BPS mencatat, total nilai impor Indonesia pada Januari-November 2021 sebesar 174,84 miliar dollar AS. Dari total nilai itu, sebesar 131,75 miliar dollar AS (75,36 persen) merupakan impor bahan baku dan penolong serta 25,39 miliar dollar AS (14,52 persen) impor barang modal. Adapun sisanya merupakan barang konsumsi.
Lutfi juga menekankan, ekspor Indonesia dalam beberapa tahun terakhir ini merupakan ekspor yang berkualitas. Di tengah kenaikan harga sejumlah komoditas global, seperti batubara dan CPO, ekspor Indonesia memang masih didominasi kedua komoditas itu.

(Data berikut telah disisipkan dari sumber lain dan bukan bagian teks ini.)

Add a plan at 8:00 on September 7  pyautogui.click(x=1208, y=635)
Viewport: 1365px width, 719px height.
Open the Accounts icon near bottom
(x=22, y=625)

”Namun, urutan ketiga ekspor Indonesia ditempati oleh besi dan baja yang tumbuh di atas 70 persen. Kemudian ekspor kendaraan bermotor dan suku cadangnya juga tumbuh hampir 40 persen,” katanya.
Ekspor Indonesia dalam beberapa tahun terakhir ini merupakan ekspor yang berkualitas.
Berdasarkan data Kementerian Perdagangan, pada Januari-Oktober 2021, Indonesia telah mengekspor kendaraan bermotor dan suku cadangnya senilai 7,1 miliar dollar AS. Dari jumlah itu, ekspor komoditas berteknologi tinggi itu ke Filipina sebesar 23 persen, Vietnam 10,5 persen, Thailand 10 persen, dan Jepang 7,6 persen.
Hal itu juga merupakan hasil dari perjanjian perdagangan. Dengan Jepang, misalnya, ada komitmen dari perusahaan otomotif Jepang untuk mengimpor kendaraan yang diproduksi di Indonesia karena kapasitas produksi kendaraan di Indonesia lebih besar ketimbang di Jepang.
”Inilah yang dimaksud dengan pentingnya perdagangan berbasis rantai pasok. Hal itu tidak bisa terelakkan lagi,” ujarnya.